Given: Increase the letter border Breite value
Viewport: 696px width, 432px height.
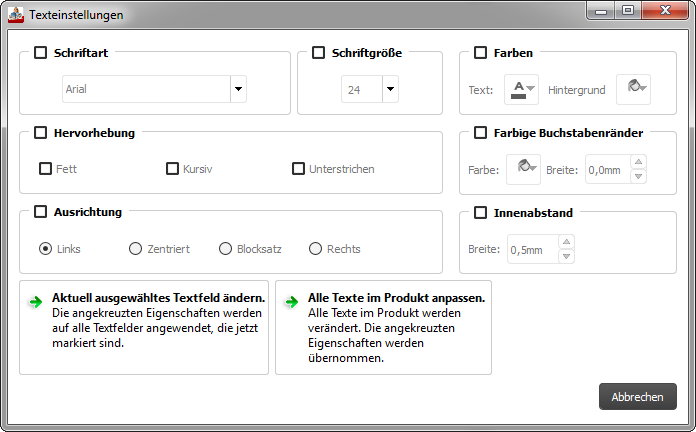Looking at the screenshot, I should tap(638, 162).
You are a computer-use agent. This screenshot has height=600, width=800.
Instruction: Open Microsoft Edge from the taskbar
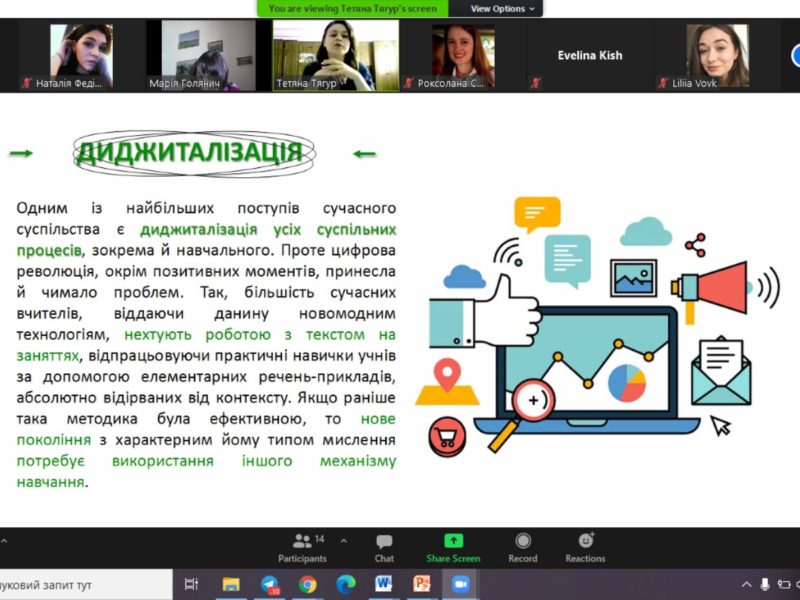(345, 584)
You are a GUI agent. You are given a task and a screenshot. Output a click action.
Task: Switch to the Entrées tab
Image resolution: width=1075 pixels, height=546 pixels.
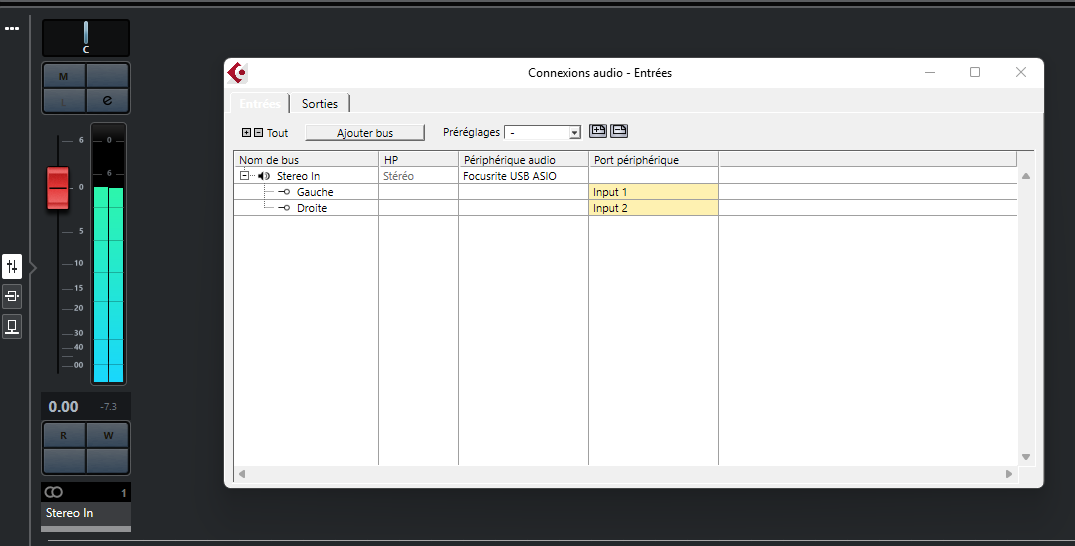[259, 104]
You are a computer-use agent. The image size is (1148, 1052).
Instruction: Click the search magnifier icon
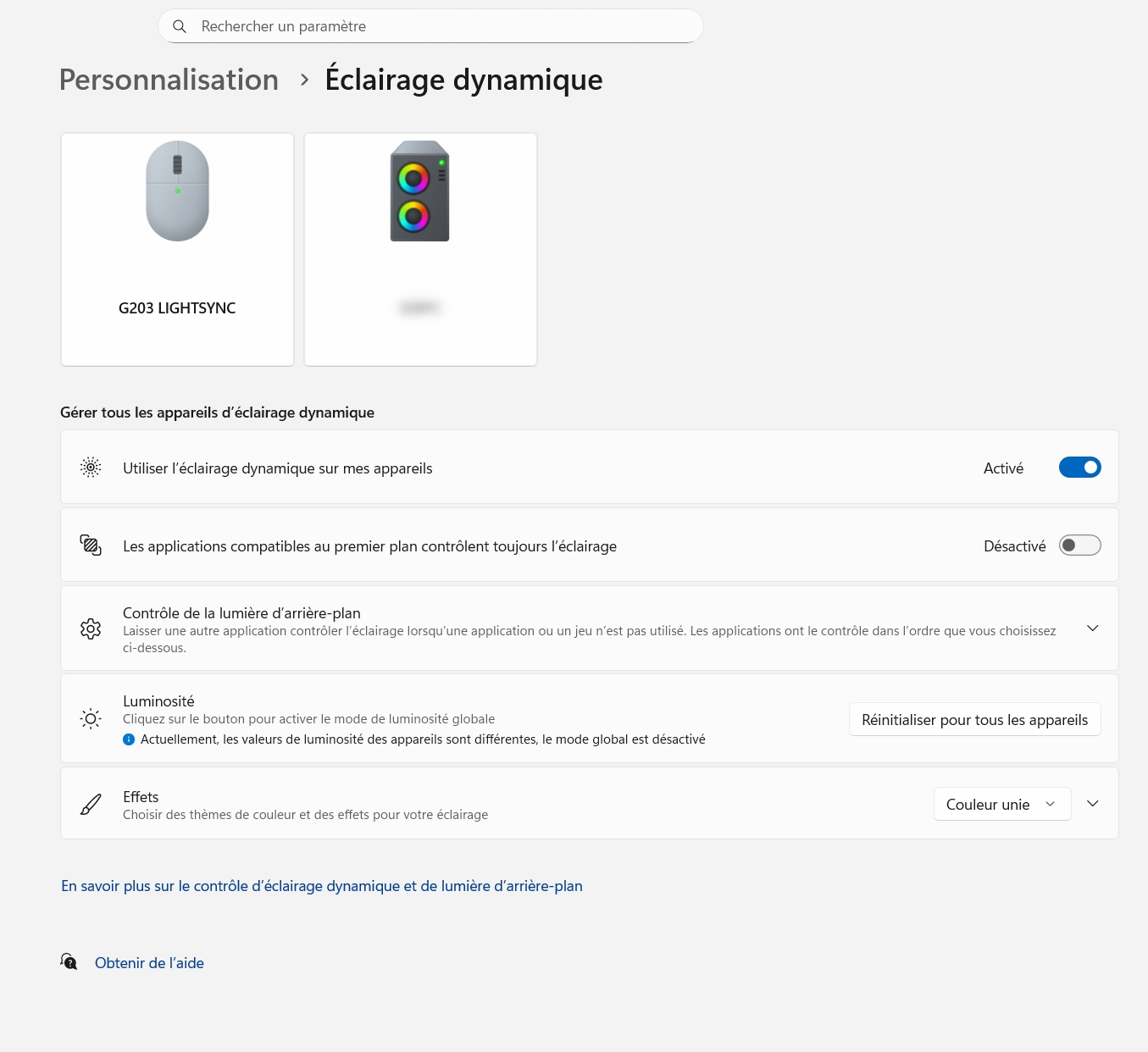click(x=180, y=26)
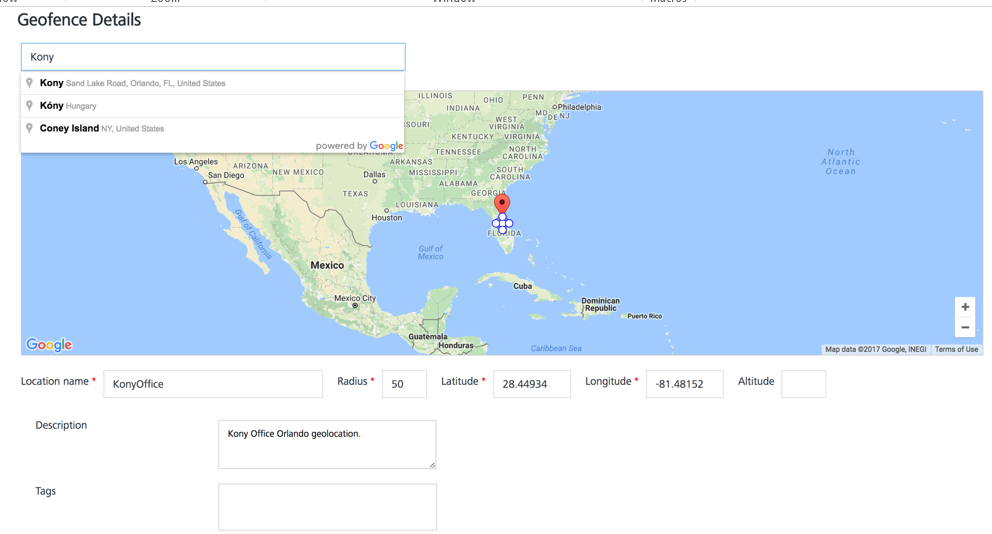The width and height of the screenshot is (992, 534).
Task: Focus the Location name field
Action: click(213, 384)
■ ■ ■
Exercise requirements
Leave the pictures out and restate exactly the lines from the one that has "You are a computer-use agent. The" through the final line of the entries above, both ends included.

Solution for this problem
You are a computer-use agent. The image size is (1148, 1052).
Instruction: Click the search magnifier icon
click(x=180, y=26)
The width and height of the screenshot is (992, 534).
Task: Focus the Location name field
Action: click(213, 384)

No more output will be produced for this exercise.